The outer retinal degeneration seen in our two patients fits the description of what is called deferoxamine retinopathy. It is remarkable, however, that neither case showed a clear temporal association between iron chelator exposure, disease duration or disease severity, and retinal degeneration. Remarkably, the onset of subjective visual loss occurred on the chronically rising slopes of plasma ferritin concentration curves that had exceeded the recommended maximum of 1000 ng/mL for years [13]. While this maximum has been set to safeguard the heart, there is insufficient data to estimate the level of ferritin that is safe for the retina. We did not observe any uniform pattern of changes in retinal function or structure and fluctuations in hemoglobin or c-reactive protein.
Competing with the notion that deferoxamine in itself should be retinotoxic [4, 14], there is evidence that iron overload can induce outer retinal degeneration by promoting the production of reactive oxygen species and an inherent increase in oxidative stress [12, 15]. Independent of the blood-retina barrier, human RPE cells have an abundance of transferrin receptors which permit endocytosis-mediated iron uptake from the choroid [11]. Of particular note, our patients’ ocular characteristics are comparable those seen in hemochromatosis [16], in experimental intraocular iron toxicity [17, 18] and in intraocular ferrous foreign body retention, where the functional deficit is partially reversible [19], as was the visual loss in our patient 2.
The mechanism or etiology of a possible deferoxamine-induced toxicity is not understood; however, it is plausible that deferoxamine affects iron mobilization locally in the retina and thereby causes atrophy. Furthermore, clinical cases of presumed deferoxamine retinopathy have all occurred in patients with iron overload during some period of their disease [3], and rabbits with intraocular iron foreign bodies are protected from retinal degeneration by deferoxamine [20]. Deferiprone, an oral iron chelator, was shown to protect against retinal degeneration induced by systemic iron overload in mice [21, 22]. While deferoxamine can depress the electroretinogram, the effect is transient and was observed in patients with concurrent hemosiderosis [3].

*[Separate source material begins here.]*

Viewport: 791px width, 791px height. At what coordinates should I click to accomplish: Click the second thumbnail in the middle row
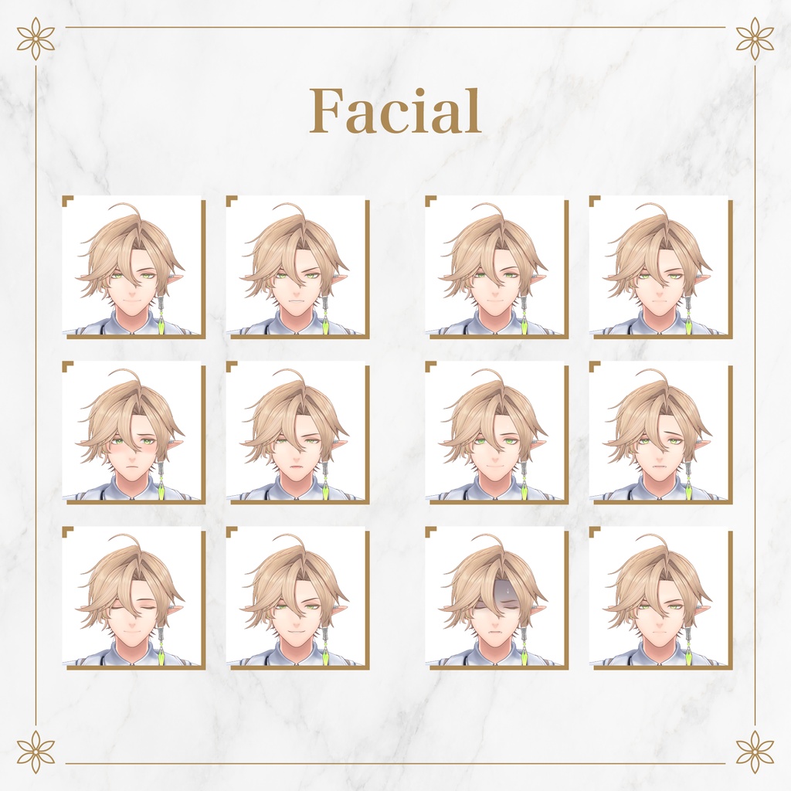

Preclinical data from animal studies shows that iron overload can induce retinal damage [17, 23,24,25]. In addition, iron overload can also accelerate cell death in rats exposed to partial nerve head crush [26]. Knock-out of TIM2, the receptor for H-ferritin in Müller cells of the mouse retina, has led to iron overload and consequently production of reactive oxygen species and subsequent retinal degeneration [27]. Salvianic acid A, an extract from Chinese herbs, and Puerarin are agents used in alternative medicine that have been shown to ameliorate iron overload-induced toxicity in mice [28, 29]. The positive actions of these two drugs are believed to be through regulation of iron-handling proteins that possibly aid in iron chelation and attenuation of oxidative stress. These two drugs have not been tested in humans with hemosiderosis.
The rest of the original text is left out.